The Gibb River Road, El Questro and Emma Gorge

The Gibb River Road — the legendary 660-km dirt track between Kununurra and Derby — starts (or ends, depending on direction) 100 km west of town, and the first stretch into El Questro Wilderness Park is bitumen as far as the station turnoff. El Questro is a million-acre former cattle station turned tourist operation, with Emma Gorge (the famous palm-fringed swimming hole with a drip waterfall at the far end), Zebedee Springs (a thermal pool open mornings only) and El Questro Gorge all reachable on day trips from Kununurra if you've got a 4WD or join a tour.

Even if you're not driving the whole Gibb, doing the El Questro day loop — Emma Gorge in the morning, Zebedee Springs late morning, lunch at the Station, an arvo at El Questro Gorge — gives you a real taste of why people plan year-round to do this drive. Note that the property charges a Wilderness Park permit per vehicle on top of accommodation/activity fees, and the river crossings into the gorges are seasonal — check conditions at the station gate before committing to a track.

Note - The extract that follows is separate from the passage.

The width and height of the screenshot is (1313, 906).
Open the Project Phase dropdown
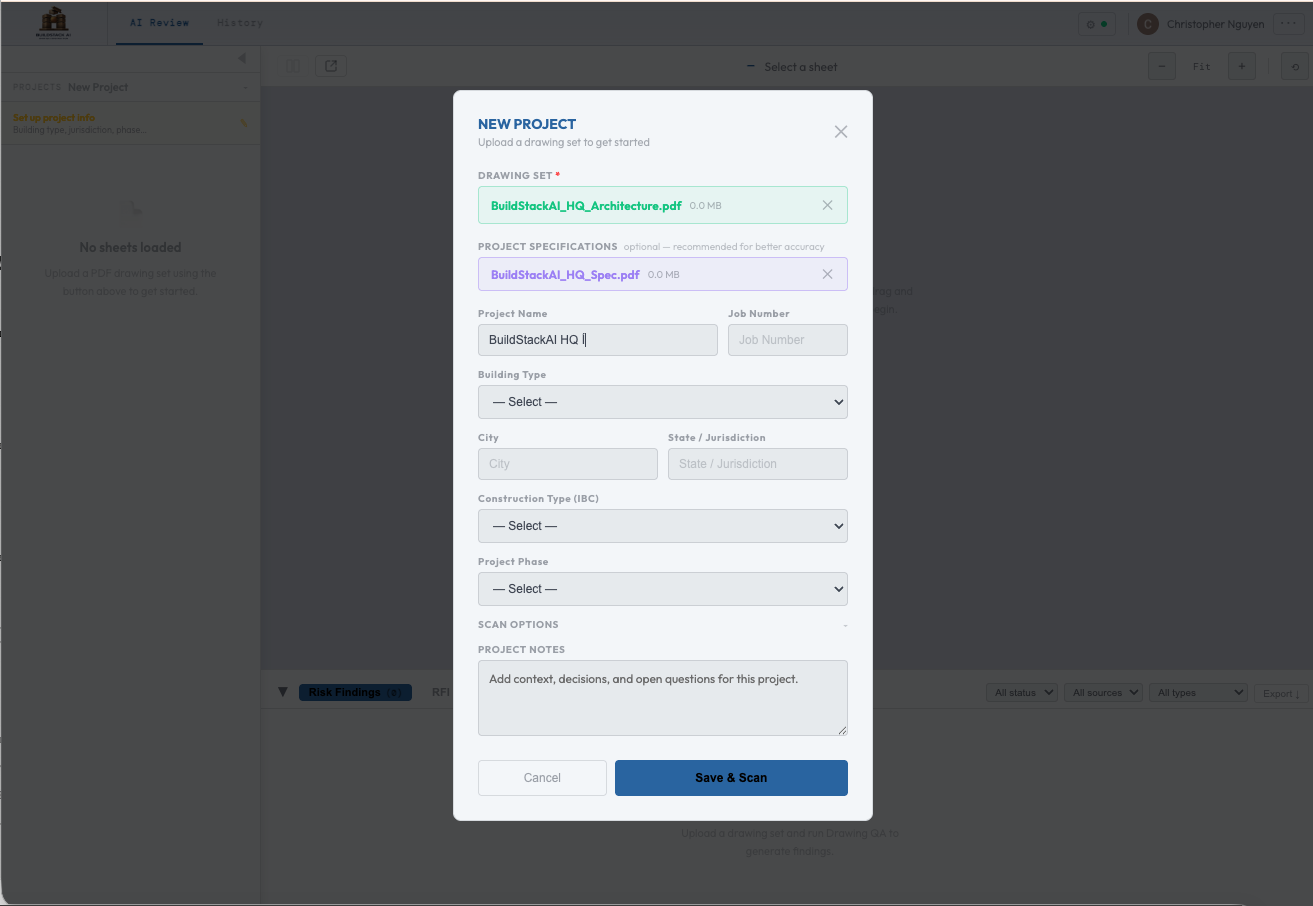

Hoochery, sandalwood and the food side of Kununurra

The food story in Kununurra is genuinely interesting. The Hoochery Distillery is the oldest legal still in Western Australia, started in 1995 by Spike Dessert (yes, that's his real name), producing rum from Ord Valley molasses. The tastings happen most afternoons in dry season — the Ord River Rum has won national medals, and the cafe attached does a half-decent pulled-pork roll if you're starving by 3pm.

The Sandalwood Factory, a few kilometres out of town, runs farm tours that take you through the plantation, the distillation process and the gift shop — Indian sandalwood oil is the highest-value crop in the Ord, and the export market into India and the Middle East is what keeps the lights on for some of the bigger farms. And the produce stalls along Weaber Plain Road through dry season are worth a slow loop: chia bags, mango chutney, dried bush limes, sometimes fresh barramundi from the lake fisheries. The purple mangoes (R2E2 variety) are usually ready November through January, which is also wet-season, so unless you're brave you'll be eating them dried.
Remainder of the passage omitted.